───── The data

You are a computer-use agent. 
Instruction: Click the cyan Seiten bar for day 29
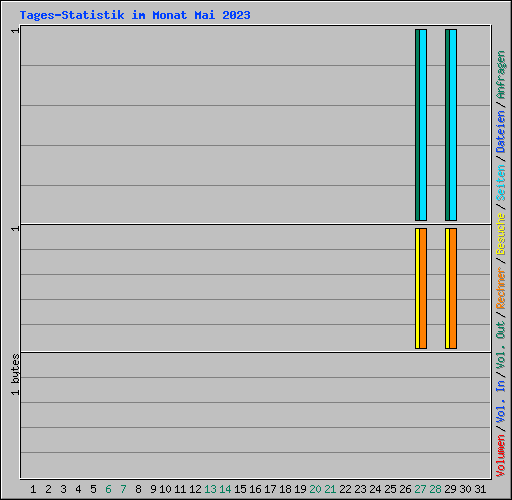[453, 125]
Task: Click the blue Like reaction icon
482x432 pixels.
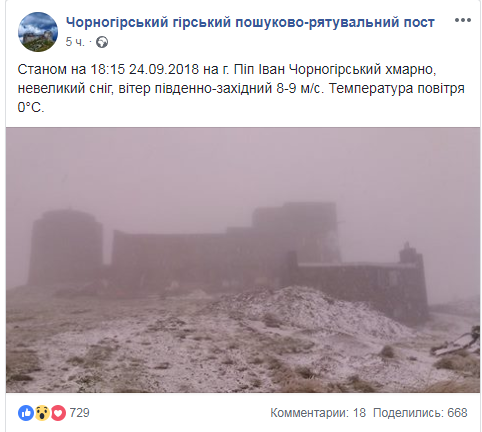Action: [x=26, y=413]
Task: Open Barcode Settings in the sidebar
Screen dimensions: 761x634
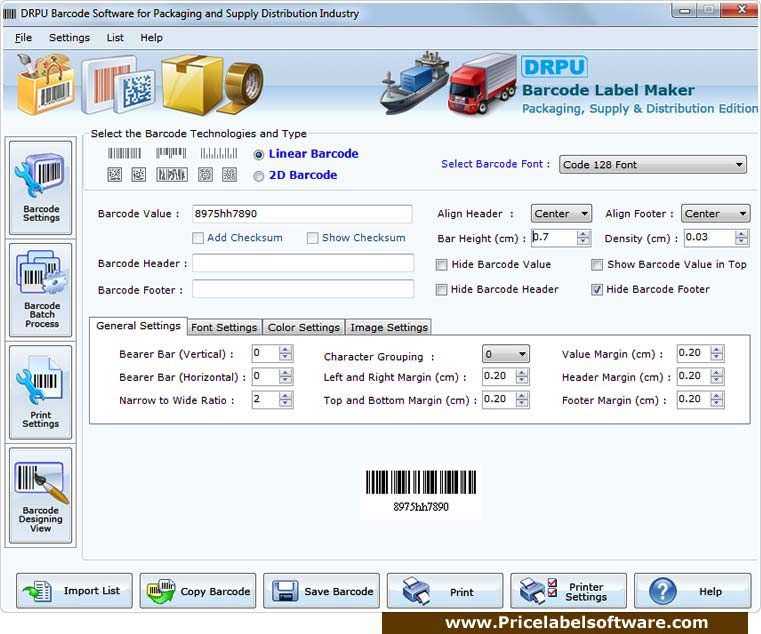Action: pyautogui.click(x=41, y=188)
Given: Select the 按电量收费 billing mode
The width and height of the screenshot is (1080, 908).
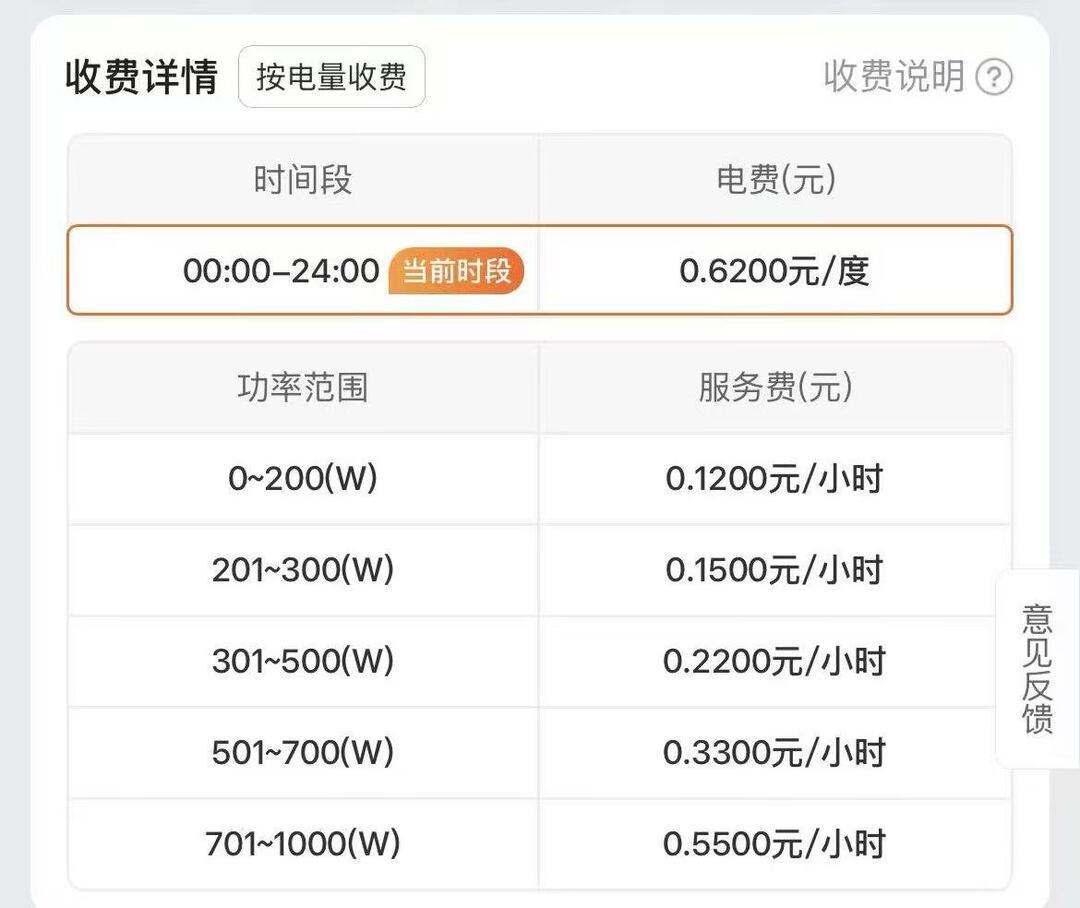Looking at the screenshot, I should pos(331,77).
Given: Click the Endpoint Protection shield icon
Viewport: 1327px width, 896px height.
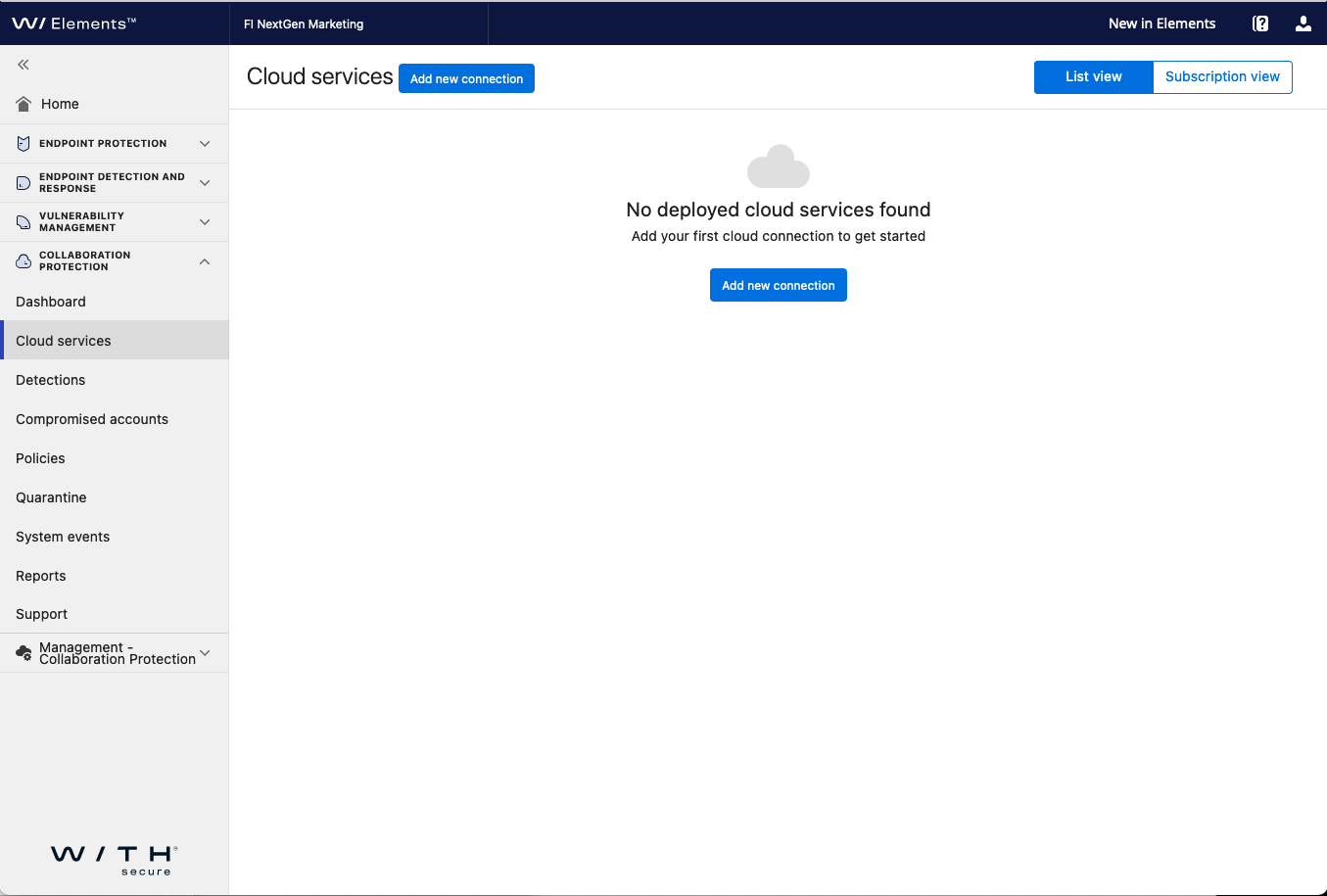Looking at the screenshot, I should [24, 144].
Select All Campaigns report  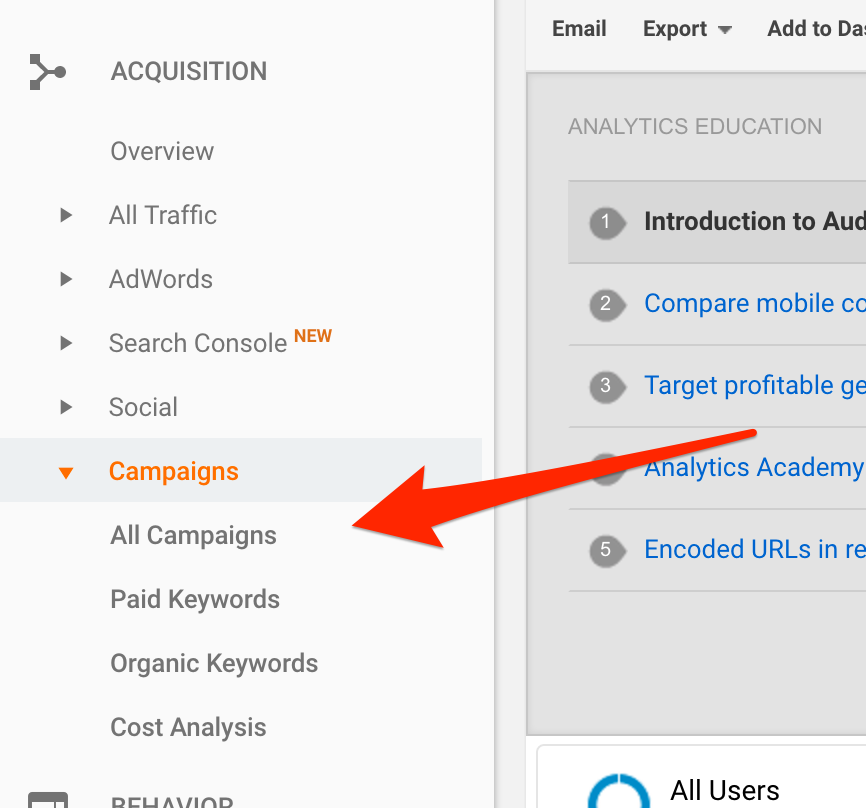pyautogui.click(x=193, y=535)
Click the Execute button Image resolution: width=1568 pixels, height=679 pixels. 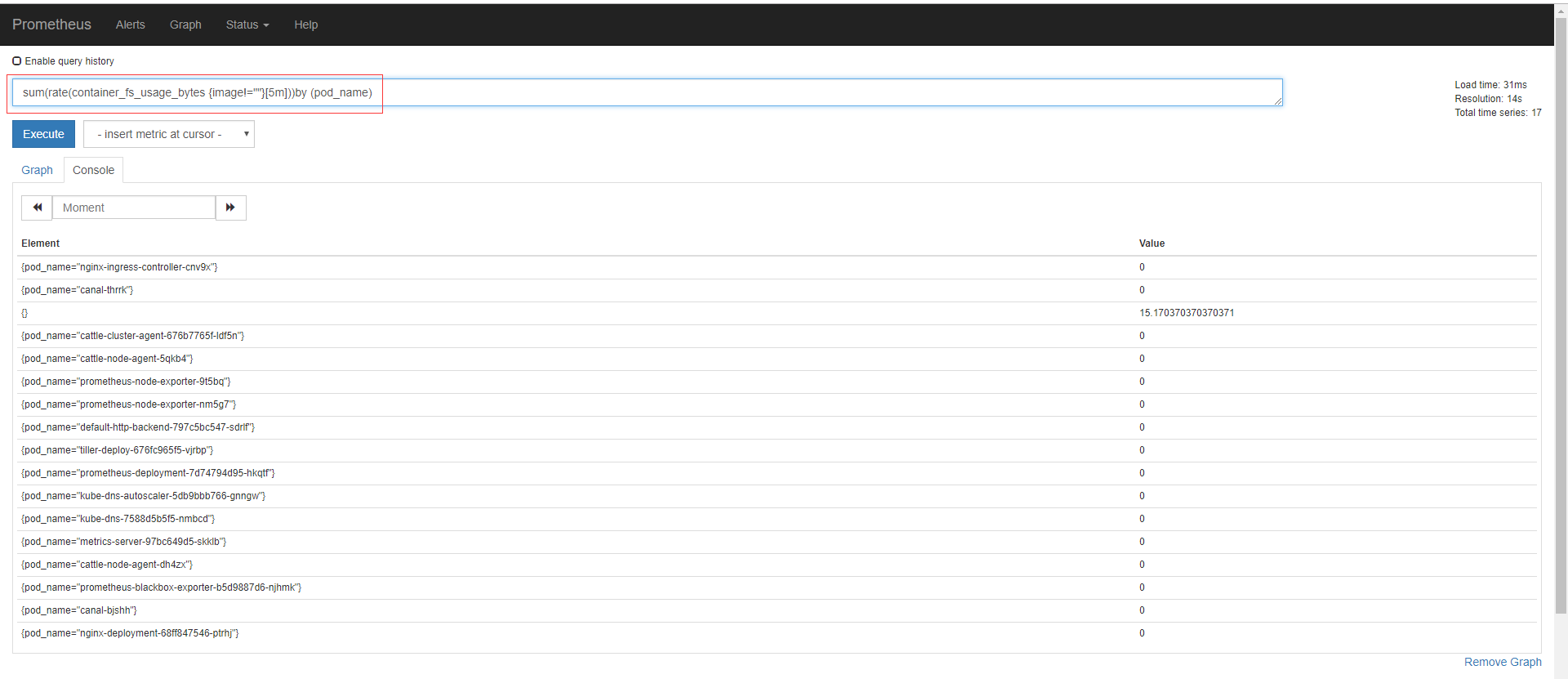(43, 133)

──────────

> [Exercise]:
How many lines in the listing above contain "Given"? Answer with the number alone.

> [Written response]:
2